## SUPPLIED ENTRIES
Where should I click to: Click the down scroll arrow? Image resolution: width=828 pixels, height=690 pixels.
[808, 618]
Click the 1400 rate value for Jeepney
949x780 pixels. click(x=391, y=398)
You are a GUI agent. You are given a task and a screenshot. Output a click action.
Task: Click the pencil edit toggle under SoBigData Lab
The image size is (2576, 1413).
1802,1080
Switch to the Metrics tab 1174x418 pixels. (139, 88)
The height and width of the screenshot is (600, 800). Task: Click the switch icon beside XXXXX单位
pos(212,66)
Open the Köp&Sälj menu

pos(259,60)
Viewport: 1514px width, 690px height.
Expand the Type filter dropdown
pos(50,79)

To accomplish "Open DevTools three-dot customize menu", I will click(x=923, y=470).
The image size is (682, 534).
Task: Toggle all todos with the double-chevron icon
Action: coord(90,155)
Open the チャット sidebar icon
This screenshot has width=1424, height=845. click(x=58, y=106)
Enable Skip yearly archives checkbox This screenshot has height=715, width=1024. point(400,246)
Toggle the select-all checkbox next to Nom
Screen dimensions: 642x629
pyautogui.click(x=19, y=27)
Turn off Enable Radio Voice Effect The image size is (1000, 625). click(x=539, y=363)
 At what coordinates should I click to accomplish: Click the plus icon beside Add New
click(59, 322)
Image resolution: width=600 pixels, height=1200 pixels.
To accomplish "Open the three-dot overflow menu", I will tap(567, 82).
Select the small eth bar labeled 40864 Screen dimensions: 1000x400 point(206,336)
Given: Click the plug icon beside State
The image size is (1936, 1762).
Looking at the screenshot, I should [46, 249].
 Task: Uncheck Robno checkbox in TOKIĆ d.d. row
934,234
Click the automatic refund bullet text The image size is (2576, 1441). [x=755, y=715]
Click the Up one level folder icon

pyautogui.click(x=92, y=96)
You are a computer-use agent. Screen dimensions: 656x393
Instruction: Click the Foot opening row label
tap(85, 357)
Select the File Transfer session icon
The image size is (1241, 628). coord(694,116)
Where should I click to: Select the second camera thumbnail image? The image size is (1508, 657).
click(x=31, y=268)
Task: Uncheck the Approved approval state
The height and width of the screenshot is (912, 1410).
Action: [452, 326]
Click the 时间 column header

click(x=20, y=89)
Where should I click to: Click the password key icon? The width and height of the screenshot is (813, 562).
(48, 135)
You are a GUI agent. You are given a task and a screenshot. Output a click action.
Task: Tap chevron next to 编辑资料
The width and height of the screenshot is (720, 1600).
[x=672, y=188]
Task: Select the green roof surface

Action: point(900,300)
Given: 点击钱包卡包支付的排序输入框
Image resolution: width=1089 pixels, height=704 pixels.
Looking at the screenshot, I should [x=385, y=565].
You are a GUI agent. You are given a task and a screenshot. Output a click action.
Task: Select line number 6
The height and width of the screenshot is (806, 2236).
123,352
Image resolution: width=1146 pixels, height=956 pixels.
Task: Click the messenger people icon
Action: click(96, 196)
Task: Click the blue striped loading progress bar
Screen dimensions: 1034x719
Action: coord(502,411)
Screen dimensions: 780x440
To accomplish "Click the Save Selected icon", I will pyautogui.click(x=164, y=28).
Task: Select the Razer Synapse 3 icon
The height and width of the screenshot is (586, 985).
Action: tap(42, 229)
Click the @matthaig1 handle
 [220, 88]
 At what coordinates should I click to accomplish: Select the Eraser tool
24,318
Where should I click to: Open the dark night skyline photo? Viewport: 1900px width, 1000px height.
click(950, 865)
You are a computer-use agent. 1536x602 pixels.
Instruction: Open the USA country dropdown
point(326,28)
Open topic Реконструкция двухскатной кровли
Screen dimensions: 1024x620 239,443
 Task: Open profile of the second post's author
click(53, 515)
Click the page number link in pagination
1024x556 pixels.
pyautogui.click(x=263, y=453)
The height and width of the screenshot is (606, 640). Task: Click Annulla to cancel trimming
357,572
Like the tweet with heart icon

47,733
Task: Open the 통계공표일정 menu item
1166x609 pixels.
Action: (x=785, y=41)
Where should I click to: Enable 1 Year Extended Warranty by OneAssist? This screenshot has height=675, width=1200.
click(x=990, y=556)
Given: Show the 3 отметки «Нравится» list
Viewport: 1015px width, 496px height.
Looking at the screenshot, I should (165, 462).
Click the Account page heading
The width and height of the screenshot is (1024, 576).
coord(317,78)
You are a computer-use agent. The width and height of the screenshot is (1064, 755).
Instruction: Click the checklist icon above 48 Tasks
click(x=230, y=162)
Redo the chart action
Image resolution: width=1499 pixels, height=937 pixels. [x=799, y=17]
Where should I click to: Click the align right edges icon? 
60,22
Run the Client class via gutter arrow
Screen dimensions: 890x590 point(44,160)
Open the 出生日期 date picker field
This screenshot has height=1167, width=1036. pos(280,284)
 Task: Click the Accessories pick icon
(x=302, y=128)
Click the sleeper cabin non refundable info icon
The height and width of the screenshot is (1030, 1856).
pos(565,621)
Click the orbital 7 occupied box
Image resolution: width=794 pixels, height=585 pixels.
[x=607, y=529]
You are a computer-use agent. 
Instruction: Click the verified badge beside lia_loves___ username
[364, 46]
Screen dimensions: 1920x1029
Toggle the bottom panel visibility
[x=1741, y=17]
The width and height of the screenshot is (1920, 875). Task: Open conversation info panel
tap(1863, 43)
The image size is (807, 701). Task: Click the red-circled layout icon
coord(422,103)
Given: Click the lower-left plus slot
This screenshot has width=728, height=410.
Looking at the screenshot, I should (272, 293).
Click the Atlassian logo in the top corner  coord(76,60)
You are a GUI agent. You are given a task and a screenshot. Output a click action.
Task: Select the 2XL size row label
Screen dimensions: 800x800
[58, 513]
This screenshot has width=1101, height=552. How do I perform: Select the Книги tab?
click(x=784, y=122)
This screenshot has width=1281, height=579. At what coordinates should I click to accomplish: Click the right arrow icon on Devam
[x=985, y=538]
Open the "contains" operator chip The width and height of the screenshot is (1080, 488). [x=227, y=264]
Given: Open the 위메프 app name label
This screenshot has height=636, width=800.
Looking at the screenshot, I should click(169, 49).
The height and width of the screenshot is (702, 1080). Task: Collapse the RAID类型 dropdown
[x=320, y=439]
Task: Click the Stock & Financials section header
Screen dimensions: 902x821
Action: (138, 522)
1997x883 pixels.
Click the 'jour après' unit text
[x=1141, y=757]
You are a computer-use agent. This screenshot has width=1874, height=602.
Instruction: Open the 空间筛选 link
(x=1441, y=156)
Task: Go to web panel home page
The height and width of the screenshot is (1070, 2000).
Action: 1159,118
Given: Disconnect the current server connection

## WORK TASK
Could you restate word for word the lines above from the one containing "The image size is (2576, 1413)." through the one containing "Viewport: 1514px width, 690px height.", both included, and nothing else?

## REPLY
The image size is (2576, 1413).
1802,1080
Switch to the Metrics tab 1174x418 pixels. (139, 88)
The height and width of the screenshot is (600, 800). Task: Click the switch icon beside XXXXX单位
pos(212,66)
Open the Köp&Sälj menu

pos(259,60)
Viewport: 1514px width, 690px height.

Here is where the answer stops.